I understand it gets very dry and fires are a real concern in Southern California. But comparing fire to SNOW to a person from MINNESOTA made something break in my brain.
Having now lived in both the Midwest and Southern California, I’ve noticed there are several CRUCIAL differences between fire and snow.
I’m pretty sure that here in LA, the sky is not going to RAIN FIRE ON ME FROM ABOVE for six to seven months of the year.
I’m probably not going to make plans with friends and then be unable to get there because my car got stuck in the fire. Sorry, guys! I tried to push it out but the tires exploded.
Since I moved to Los Angeles, I have spent exactly ZERO MINUTES of my life scraping an inferno off of my car’s windshield.
I don’t have to put on layers and layers of flame retardant hats, coats, scarves, boots, and mittens every time I step out of my home.
You don’t hear people in Los Angeles say, “You know the fire is so beautiful when it first comes. You know, right around Christmas, you look outside and your neighbor’s house is just engulfed in flames? So beautiful! And the kids are outside throwing fireballs like they’re Super Mario? And the little ones are inside singing that great Disney power ballad LET IT BURN over and over again! It’s all so romantic! But then around March, you’re just like GO AWAY FIRE! YOU’VE BURNED EVERYTHING I’VE EVER KNOWN AND LOVED AND I WANT TO GO TO TRADER JOE’S WITHOUT IMMOLATING MYSELF!”
In fact, did you know that native Angelenos have over 72 different words for fire?
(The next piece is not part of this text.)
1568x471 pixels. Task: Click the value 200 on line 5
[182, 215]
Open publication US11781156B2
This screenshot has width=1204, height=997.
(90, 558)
Fire, flames, heat curtain, infernonado, super hot juice cleanse, the REAL burning man. The list goes on and on.
Anyway, I have not yet burst into flames in Los Angeles. I’ve enjoyed the weather, but I’ve enjoyed it in the spirit of the Midwest–quietly, calmly, and without posting asshole comments to my friends back in Minnesota.
And so far, all the Angelenos I’ve met have been welcoming and kind to a newbie from the Midwest. Even the guy who decided to hit on me at 11 pm on Sunset Boulevard.
A man who like me was wearing a jacket (thus being grossly overdressed for LA) approached me. I thought maybe he was a fellow Midwestern human. Before he could reach me, the wave of alcohol hit me like advance troops storming the beach. He started to say something and I said, “I’m sorry. I’m not interested.”
I turned to walk away and he yelled something else. I thought there was no way I could have heard it right so I turned back and asked, “What?”
He repeated himself. He yelled, “It’s okay! You can trust me! I’m a presidential candidate!”
This was funny to me on a minimum of two levels.
I laughed to myself and continued down Sunset to walk back to my new home in Los Angeles. A home that I knew was not buried in eight feet of fire.
The man yelled one more thing.
“I REALLY LIKE YOUR JACKET.”
Maybe he was from the Midwest after all.